_read_datafile() calls file close() on every partial dataset read

csylvain commented 8 months ago

https://github.com/sigmf/sigmf-python/blob/c5d194d5e659def926d25737baa7b6cbbb4887bd/sigmf/sigmffile.py#L679

I have been working on a project which operates wonderfully on a 16GB RAM laptop but has to be simplified if it will ever run successfully on a 512kB RAM Raspberry Pi Zero 2 W.

I see that should a dataset be read incrementally (reducing memory footprint), rather than all-at-once (non-issue on laptop with gobs of memory), each call of read_samples() in turn calls _read_datafile() which will perform an open(), seek(), and a close().

Perhaps the file management should be promoted to read_samples() and the parent SigMFFile class? Then the dataset reads could be performed with a single open() and one concluding close() with any number of seek() and read() in between ?

This enhancement suggestion would also make possible the use of mmap() and thus place the system memory management burden on the OS rather than the Python runtime.

gmabey commented 8 months ago

SigMFArchiveReader already uses mmap(), check it out.

There definitely are gaps in the implementation of it and SigMFFile, contributions welcome.

Glen

On Fri, Mar 1, 2024 at 9:20 AM CSylvain @.***> wrote:

https://github.com/sigmf/sigmf-python/blob/c5d194d5e659def926d25737baa7b6cbbb4887bd/sigmf/sigmffile.py#L679

I have been working on a project which operates wonderfully on a 16GB RAM laptop but has to be simplified if it will ever run successfully on a 512kB RAM Raspberry Pi Zero 2 W.

I see that should a dataset be read incrementally (reducing memory footprint), rather than all-at-once (non-issue on laptop with gobs of memory), each call of read_samples() in turn calls _read_datafile() which will perform an open(), seek(), and a close().

Perhaps the file management should be promoted to read_samples() and the parent SigMFFile class? Then the dataset reads could be performed with a single open() and one concluding close() with any number of seek() and read() in between ?

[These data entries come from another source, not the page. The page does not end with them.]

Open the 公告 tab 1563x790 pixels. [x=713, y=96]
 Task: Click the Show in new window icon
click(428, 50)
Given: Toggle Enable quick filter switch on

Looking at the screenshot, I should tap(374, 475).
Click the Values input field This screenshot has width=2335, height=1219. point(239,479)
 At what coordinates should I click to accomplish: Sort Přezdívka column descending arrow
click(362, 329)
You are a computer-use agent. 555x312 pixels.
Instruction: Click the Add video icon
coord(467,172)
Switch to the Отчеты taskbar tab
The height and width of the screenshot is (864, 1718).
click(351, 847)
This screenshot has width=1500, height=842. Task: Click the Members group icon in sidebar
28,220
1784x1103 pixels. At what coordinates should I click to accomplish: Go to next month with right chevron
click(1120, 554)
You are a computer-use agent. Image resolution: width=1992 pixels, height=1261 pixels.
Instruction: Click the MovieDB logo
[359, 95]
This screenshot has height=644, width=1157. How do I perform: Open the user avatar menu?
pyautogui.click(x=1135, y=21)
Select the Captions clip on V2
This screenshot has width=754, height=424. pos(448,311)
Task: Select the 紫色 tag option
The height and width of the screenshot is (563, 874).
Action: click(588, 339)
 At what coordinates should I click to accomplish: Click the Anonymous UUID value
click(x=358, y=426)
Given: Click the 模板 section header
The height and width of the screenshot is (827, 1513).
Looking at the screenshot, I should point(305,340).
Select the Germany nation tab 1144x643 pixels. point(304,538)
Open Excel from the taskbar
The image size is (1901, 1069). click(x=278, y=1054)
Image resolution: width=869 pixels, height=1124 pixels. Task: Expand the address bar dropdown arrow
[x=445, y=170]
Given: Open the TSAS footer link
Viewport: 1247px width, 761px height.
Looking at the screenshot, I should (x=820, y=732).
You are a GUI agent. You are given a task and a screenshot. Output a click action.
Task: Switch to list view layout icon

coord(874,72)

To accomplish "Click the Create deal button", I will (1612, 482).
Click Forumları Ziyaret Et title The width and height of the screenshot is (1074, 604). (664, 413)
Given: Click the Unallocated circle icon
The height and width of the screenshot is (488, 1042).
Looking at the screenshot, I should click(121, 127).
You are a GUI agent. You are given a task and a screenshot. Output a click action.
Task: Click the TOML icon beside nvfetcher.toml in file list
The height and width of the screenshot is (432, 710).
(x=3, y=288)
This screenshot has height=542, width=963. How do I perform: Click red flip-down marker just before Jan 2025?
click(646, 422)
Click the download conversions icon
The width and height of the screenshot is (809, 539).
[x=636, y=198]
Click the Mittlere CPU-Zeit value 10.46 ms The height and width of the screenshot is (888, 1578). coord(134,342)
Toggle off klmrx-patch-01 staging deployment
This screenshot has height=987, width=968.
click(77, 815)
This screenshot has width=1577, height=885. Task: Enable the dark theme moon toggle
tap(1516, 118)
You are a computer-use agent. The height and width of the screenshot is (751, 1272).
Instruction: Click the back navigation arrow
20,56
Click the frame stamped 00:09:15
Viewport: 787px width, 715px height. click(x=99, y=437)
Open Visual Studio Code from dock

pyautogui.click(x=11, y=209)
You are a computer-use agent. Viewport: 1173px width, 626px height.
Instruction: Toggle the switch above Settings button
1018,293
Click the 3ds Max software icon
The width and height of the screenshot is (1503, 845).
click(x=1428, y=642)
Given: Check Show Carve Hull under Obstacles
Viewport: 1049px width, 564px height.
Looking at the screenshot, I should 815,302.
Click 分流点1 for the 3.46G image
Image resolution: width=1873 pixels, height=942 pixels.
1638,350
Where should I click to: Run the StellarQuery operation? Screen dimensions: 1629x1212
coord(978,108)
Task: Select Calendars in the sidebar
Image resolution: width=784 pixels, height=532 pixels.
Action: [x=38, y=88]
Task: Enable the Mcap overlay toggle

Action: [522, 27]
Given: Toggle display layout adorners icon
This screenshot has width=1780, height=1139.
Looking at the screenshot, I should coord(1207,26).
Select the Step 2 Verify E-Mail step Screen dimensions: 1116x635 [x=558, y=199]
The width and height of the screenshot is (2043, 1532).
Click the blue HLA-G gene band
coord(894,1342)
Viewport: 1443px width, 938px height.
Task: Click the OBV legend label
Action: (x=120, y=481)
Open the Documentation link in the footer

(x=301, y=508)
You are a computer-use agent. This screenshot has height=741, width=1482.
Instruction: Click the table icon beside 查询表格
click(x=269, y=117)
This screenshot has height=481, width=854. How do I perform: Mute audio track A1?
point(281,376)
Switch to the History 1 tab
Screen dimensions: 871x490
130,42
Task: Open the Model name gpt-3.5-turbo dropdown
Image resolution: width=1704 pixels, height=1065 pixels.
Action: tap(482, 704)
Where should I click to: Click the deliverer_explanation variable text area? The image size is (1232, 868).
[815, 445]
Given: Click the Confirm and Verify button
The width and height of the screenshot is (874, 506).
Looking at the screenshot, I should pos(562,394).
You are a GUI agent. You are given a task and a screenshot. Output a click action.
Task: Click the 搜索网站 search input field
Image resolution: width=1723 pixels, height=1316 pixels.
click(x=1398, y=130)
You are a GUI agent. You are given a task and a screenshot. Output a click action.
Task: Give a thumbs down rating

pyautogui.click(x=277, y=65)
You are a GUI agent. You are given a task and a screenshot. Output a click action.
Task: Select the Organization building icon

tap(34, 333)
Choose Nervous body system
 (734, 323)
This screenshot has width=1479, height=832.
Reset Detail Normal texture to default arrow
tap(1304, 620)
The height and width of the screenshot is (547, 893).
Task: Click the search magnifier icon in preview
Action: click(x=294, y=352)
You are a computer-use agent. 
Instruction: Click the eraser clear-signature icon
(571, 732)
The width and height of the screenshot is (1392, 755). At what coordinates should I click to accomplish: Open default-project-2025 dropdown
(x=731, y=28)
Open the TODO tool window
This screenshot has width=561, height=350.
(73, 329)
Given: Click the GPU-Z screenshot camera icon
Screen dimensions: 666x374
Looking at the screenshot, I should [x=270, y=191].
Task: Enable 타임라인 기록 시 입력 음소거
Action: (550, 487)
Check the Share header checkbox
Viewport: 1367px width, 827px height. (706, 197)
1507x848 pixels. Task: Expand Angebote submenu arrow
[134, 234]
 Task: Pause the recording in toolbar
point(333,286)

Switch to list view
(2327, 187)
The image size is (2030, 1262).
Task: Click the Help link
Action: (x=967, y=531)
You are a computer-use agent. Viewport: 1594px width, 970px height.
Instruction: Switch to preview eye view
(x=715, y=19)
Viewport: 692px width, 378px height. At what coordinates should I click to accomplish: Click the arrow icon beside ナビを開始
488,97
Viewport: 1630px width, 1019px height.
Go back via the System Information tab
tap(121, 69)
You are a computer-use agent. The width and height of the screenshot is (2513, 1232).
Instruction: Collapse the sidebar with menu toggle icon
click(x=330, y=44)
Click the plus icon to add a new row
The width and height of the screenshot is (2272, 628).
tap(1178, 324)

This enhancement suggestion would also make possible the use of mmap() and thus place the system memory management burden on the OS rather than the Python runtime.

— Reply to this email directly, view it on GitHub https://github.com/sigmf/sigmf-python/issues/53, or unsubscribe https://github.com/notifications/unsubscribe-auth/ABVTOUA6C5G6C2SPZLJBN2TYWCTFXAVCNFSM6AAAAABECA5X6GVHI2DSMVQWIX3LMV43ASLTON2WKOZSGE3DGNZTGQYDMOA . You are receiving this because you are subscribed to this thread.Message ID: @.***>

csylvain commented 8 months ago

I hadn't looked at SigMFArchiveReader because my dataset is just one file of pre-computed IQ samples. Thanks for calling my attention to it.

I see archive reading uses Numpy's memmap(): "NumPy’s memmap’s are array-like objects. This differs from Python’s mmap module, which uses file-like objects." Numpy documentation Python documentation However, read_samples() uses _read_datafile() which looks like it is using a file-like mechanism.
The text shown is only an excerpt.